Gazinin sesinden Çanakkale Savaşı

Yozgatlı Kara Seyit'in Çanakkale Savaşı'nı anlattığı 31 dakikalık ses kaydı ortaya çıktı. Kayıtlarda cephe için "Mahşer yeri" deniliyor.

Gazinin sesinden Çanakkale Savaşı

Yozgatlı Kara Seyit'in Çanakkale Savaşı'nı anlattığı 31 dakikalık ses kaydı, 6 yıllık çalışma sonucu Yozgat'ın 200 köyü dolaşılarak toplanan gazi hikayelerinin kitaplaştırılması sürecinde ortaya çıktı.


Kitabın yazarı Osman Karaca, memleketi Yozgat'ın resmi kayıtlara göre Çanakkale Savaşı'nda 2 bin 52 şehit verdiğini ve nüfusuna oranla en fazla şehit veren il olduğunu söyledi.       

Çocukluğundan bugüne gazi ve şehit hikayelerine meraklı olduğuna değinen Karaca, Ege Üniversitesi Tıp Fakültesi Hastanesi'nde eczane teknisyeni olarak çalışırken, yıllık izinlerinde Yozgat'a gidip yakınlarından gazi hikayelerini topladı.        

Karaca, 6 yılda 200 köy dolaşarak topladığı 18 gazinin hikayesini ''Her hayat bir destandı'' adıyla kitaplaştırdığını belirterek, bu süreçte Kara Seyit olarak bilinen Seyit Uçar'ın 95 yaşında yakınları tarafından kaydedilmiş ses kaydına ulaştığını anlattı.       
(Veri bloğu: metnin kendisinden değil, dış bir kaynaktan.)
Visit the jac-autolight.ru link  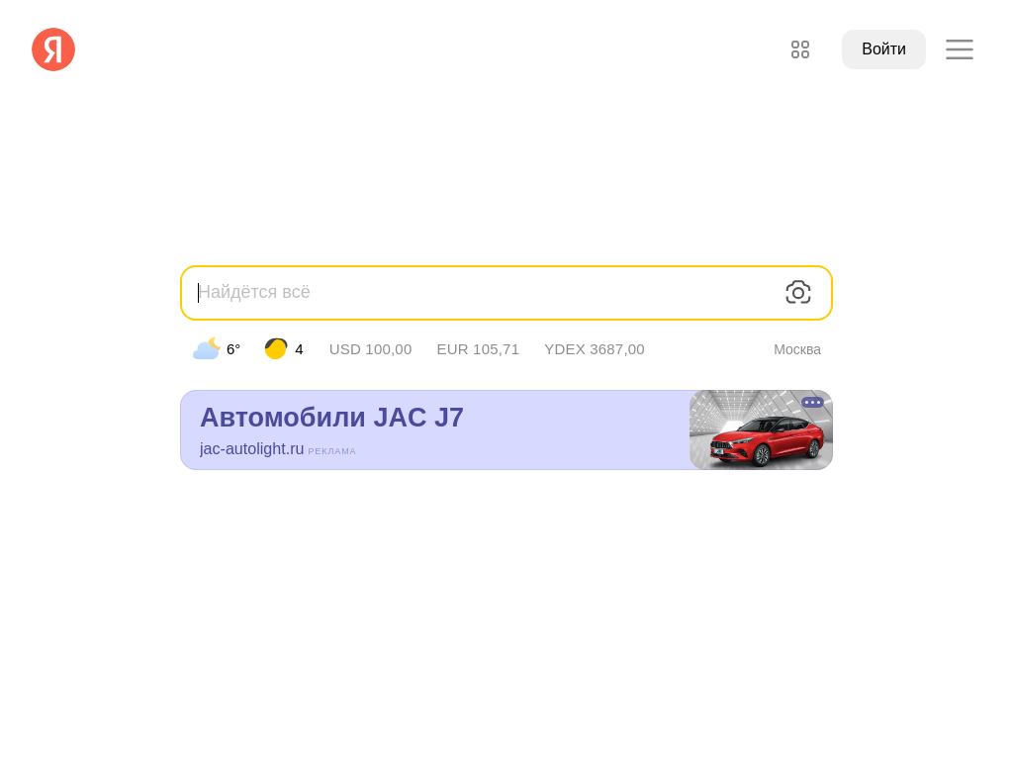click(x=251, y=448)
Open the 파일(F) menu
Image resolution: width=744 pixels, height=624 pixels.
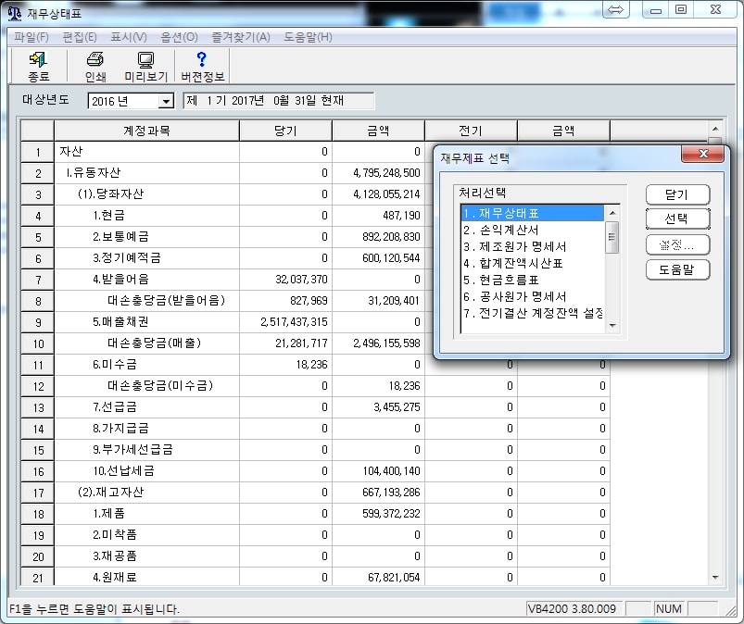[32, 37]
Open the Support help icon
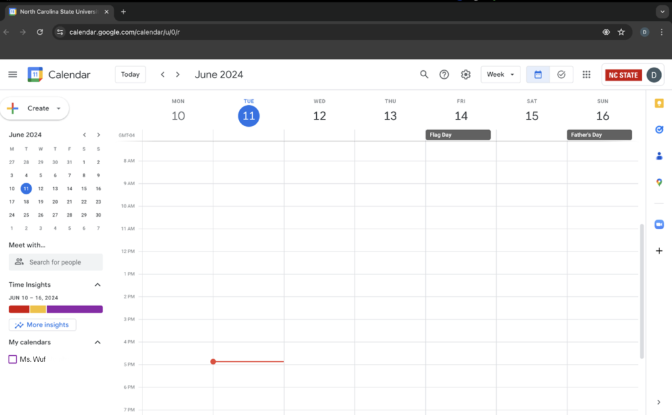 pyautogui.click(x=444, y=74)
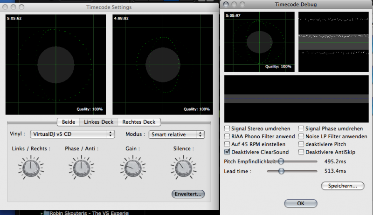Enable Noise LP Filter anwenden
Image resolution: width=373 pixels, height=215 pixels.
(x=301, y=136)
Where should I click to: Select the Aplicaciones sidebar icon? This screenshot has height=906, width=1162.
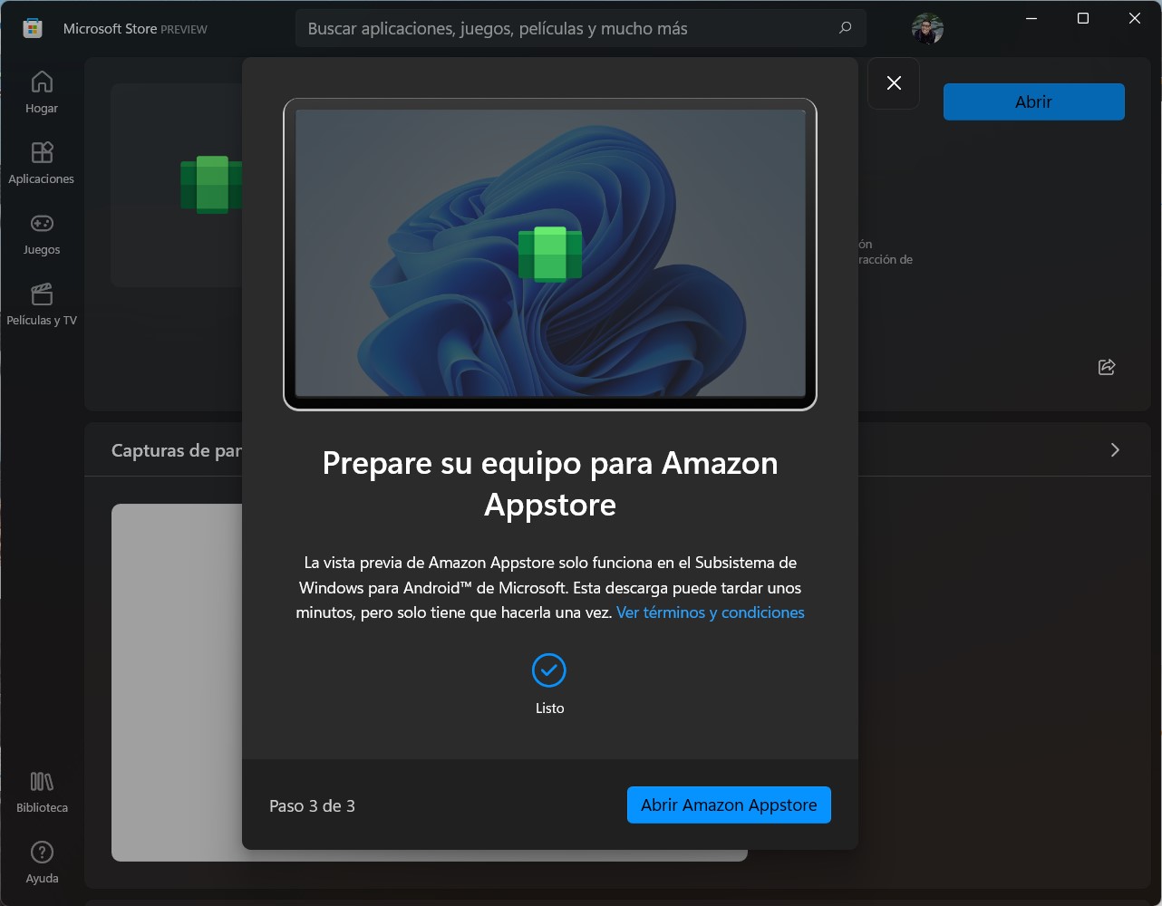coord(41,163)
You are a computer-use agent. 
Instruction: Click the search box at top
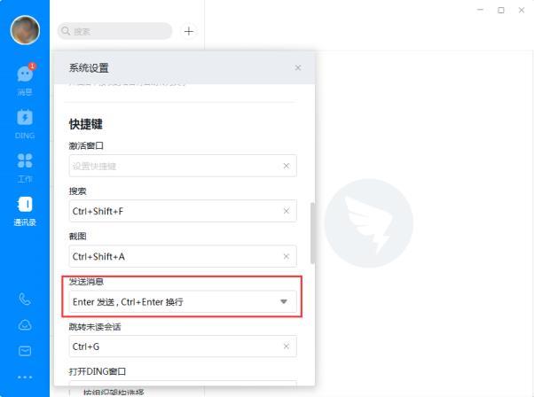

Çanakkale Savaşı'na katılanların kendi seslerinden kısa süreli birçok ses kaydı bulunduğuna işaret eden Karaca, ''Kara Seyit'e ait ses kaydının en büyük özelliği, 31 dakikalık süresiyle en uzun ses kaydı olması. Böylece Türkiye genelinde Çanakkale Savaşı'na katılanların kendi seslerinden oluşan ses kaydının toplam uzunluğu 300 dakikaya ulaştı. Baş kısmına radyodan kayıt yapılmasaydı, ulaştığım ses kaydı daha uzun olabilirdi'' dedi.

Gazinin sesinden Çanakkale Savaşı - 1

CEPHE; "MAHŞER YERİ"   
Karaca, ses kaydının Kara Seyit'in bulunduğu bölüğün Haydarpaşa'dan vapurla cepheye sevk edilmesiyle başladığını belirterek, şöyle konuştu:       

''Ses kaydında Kara Seyit, cepheyi 'Mahşer yeri' olarak tanımlıyor. Cepheye vardıklarında her tarafın kan olduğunu görüyor. Bunu önce kesilen hayvanlara ait olduğunu düşünüyor. Etrafta o kadar çok kan var ki kanların askerlere ait olabileceği aklına gelmiyor. Kara Seyit bu anları, 'Seddülbahir'e vardık. Sağ baş bizim 15. fırkanın şurası. Zırıklınındere sağ başta bizik. Hep kan içti çamlar. Ben de diyom 'Bu malı nerde kesmişler böyle?'. Hiç şehitlerin kanı demiyolar. Orda boyna hücum hücum hücum ettiyolar' sözleriyle anlatıyor.''        

Kara Seyit'in, hatıralarını anlatırken sık sık arkadaşlığa vurgu yaptığına işaret eden Karaca, Kara Seyit'in bölüğünden sadece 8-9 kişinin Çanakkale cephesinden dönebildiğini kaydetti.
     
SAMSUN'DAN MEMLEKETİ YOZGAZ'A YÜRÜYEREK DÖNDÜ
Karaca, Çanakkale'de ''ileri gözetleyici'' görevi verilen Kara Seyit'in bir kez yaralandığını, bir kez de köstebek tümseği kadar yeri siper ederek hayatta kalmayı başardığını, Çanakkale Savaşı'ndan sonra görevlendirildiği doğu cephesinden dönüşünde Samsun'dan, memleketi olan Yozgat'ın Güdülelmahacılı köyüne yürüyerek döndüğünü anlattı.        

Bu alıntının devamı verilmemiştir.